Stored data:
####

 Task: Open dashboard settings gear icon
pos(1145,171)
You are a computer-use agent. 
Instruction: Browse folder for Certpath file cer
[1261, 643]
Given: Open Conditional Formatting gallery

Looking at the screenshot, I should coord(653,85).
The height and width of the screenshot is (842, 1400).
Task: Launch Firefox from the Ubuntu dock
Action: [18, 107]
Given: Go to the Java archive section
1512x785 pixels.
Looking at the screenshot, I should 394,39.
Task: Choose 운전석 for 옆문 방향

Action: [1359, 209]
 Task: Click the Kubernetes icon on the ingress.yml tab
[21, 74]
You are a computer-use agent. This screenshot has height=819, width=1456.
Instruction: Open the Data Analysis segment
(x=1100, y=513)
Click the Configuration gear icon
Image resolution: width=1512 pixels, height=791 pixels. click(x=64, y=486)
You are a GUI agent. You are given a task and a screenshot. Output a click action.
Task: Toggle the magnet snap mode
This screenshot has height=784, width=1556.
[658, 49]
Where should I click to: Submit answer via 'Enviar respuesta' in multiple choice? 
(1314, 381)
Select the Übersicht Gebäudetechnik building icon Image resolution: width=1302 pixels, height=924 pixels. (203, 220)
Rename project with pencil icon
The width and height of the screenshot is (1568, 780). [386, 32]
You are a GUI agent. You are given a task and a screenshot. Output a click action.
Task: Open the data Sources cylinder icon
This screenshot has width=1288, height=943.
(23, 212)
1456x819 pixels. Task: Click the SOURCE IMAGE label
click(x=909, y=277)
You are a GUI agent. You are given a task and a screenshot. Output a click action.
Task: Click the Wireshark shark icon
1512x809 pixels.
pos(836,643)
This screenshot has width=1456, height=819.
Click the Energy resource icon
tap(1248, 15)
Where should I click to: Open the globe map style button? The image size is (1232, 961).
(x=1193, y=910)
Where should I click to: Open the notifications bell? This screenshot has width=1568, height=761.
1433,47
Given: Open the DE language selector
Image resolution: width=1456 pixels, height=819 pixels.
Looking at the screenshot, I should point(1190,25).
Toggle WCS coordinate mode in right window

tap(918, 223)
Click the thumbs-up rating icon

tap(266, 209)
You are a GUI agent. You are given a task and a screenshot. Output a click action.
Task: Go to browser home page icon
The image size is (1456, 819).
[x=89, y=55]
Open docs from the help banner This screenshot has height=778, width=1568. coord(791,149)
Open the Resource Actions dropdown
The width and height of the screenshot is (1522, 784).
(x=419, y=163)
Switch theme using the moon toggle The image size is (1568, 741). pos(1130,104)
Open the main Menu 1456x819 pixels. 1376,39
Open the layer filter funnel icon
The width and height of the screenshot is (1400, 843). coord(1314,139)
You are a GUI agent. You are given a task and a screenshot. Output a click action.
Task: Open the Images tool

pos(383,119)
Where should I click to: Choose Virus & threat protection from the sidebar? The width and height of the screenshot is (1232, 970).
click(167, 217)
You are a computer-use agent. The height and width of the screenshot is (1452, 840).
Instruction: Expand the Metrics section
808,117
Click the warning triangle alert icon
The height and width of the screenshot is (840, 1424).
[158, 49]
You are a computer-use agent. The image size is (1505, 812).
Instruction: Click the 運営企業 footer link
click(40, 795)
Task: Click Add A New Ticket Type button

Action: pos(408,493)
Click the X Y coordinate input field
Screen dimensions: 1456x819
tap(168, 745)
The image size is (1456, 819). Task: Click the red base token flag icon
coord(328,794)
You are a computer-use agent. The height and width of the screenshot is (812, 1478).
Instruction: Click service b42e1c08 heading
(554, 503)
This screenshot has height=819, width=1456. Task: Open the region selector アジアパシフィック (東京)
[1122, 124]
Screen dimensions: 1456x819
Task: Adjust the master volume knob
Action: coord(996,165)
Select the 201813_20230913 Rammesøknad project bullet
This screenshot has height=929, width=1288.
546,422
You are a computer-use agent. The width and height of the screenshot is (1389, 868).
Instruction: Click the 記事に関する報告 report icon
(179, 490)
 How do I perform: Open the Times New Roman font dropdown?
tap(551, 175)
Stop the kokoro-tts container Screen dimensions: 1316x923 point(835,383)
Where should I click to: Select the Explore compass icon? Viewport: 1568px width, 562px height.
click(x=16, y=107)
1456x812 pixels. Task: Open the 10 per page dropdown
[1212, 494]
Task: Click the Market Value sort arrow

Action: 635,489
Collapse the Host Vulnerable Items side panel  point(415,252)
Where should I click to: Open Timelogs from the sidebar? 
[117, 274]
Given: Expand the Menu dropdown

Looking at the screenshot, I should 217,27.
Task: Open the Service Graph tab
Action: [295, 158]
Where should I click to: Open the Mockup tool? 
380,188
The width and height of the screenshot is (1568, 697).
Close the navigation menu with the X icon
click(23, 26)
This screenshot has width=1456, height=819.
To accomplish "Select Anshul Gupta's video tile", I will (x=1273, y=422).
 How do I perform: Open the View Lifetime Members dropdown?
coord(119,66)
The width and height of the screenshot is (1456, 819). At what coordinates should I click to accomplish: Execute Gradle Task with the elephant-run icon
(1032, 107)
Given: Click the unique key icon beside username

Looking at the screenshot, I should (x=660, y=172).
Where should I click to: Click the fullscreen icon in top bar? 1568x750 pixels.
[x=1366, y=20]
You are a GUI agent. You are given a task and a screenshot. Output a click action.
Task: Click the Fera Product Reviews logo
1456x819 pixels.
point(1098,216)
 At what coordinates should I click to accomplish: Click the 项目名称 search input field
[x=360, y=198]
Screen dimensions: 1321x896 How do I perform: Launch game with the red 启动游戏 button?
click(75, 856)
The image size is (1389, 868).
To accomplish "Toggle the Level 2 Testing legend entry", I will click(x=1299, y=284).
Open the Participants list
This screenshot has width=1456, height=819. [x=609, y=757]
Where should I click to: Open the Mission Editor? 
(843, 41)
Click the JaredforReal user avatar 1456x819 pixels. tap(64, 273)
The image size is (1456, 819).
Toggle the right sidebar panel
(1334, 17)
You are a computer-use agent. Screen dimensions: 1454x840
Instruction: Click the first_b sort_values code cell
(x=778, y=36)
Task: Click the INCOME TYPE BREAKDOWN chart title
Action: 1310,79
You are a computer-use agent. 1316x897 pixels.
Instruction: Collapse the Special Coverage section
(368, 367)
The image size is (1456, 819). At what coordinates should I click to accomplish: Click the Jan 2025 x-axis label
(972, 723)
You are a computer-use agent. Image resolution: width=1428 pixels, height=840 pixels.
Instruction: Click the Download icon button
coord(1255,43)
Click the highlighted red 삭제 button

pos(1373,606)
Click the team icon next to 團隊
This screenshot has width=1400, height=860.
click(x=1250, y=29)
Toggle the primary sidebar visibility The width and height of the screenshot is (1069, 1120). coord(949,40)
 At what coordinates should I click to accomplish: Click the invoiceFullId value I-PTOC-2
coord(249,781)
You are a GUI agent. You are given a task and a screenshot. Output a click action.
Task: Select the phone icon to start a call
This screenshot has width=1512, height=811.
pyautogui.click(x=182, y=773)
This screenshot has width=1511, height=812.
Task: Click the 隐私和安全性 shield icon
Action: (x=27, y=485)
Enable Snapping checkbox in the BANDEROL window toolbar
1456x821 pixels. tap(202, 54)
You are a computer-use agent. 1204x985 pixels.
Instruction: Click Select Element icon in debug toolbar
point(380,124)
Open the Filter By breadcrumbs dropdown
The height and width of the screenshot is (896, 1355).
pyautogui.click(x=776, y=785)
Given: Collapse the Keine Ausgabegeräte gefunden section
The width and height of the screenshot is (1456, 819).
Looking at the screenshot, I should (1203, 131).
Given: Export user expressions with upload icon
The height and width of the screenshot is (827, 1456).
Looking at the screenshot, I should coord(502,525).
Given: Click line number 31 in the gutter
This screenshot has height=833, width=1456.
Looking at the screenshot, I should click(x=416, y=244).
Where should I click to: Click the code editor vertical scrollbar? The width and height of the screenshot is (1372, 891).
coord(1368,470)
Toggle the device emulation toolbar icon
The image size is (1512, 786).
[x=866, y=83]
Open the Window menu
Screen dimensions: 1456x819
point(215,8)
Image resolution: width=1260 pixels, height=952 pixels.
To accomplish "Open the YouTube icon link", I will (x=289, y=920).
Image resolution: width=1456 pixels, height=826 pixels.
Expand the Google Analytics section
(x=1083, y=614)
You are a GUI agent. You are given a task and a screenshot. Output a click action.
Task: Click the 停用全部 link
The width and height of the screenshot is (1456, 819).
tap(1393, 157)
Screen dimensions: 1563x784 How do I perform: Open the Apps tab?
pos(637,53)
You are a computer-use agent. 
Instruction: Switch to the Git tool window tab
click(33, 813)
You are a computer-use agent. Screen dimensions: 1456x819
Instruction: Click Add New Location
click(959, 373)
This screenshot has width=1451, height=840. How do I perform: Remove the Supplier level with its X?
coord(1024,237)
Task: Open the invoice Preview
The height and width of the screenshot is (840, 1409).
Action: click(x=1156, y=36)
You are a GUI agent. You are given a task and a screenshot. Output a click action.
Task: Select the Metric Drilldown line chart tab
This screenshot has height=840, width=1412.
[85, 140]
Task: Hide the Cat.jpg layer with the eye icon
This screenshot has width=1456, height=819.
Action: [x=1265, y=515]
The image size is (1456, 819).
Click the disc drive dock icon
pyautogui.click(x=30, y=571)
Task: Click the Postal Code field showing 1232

####

PROBLEM REQUIREMENTS: Where the word "will" shows up in a line of the records above, count that line; then give the count by itself.

TASK OUTPUT: 3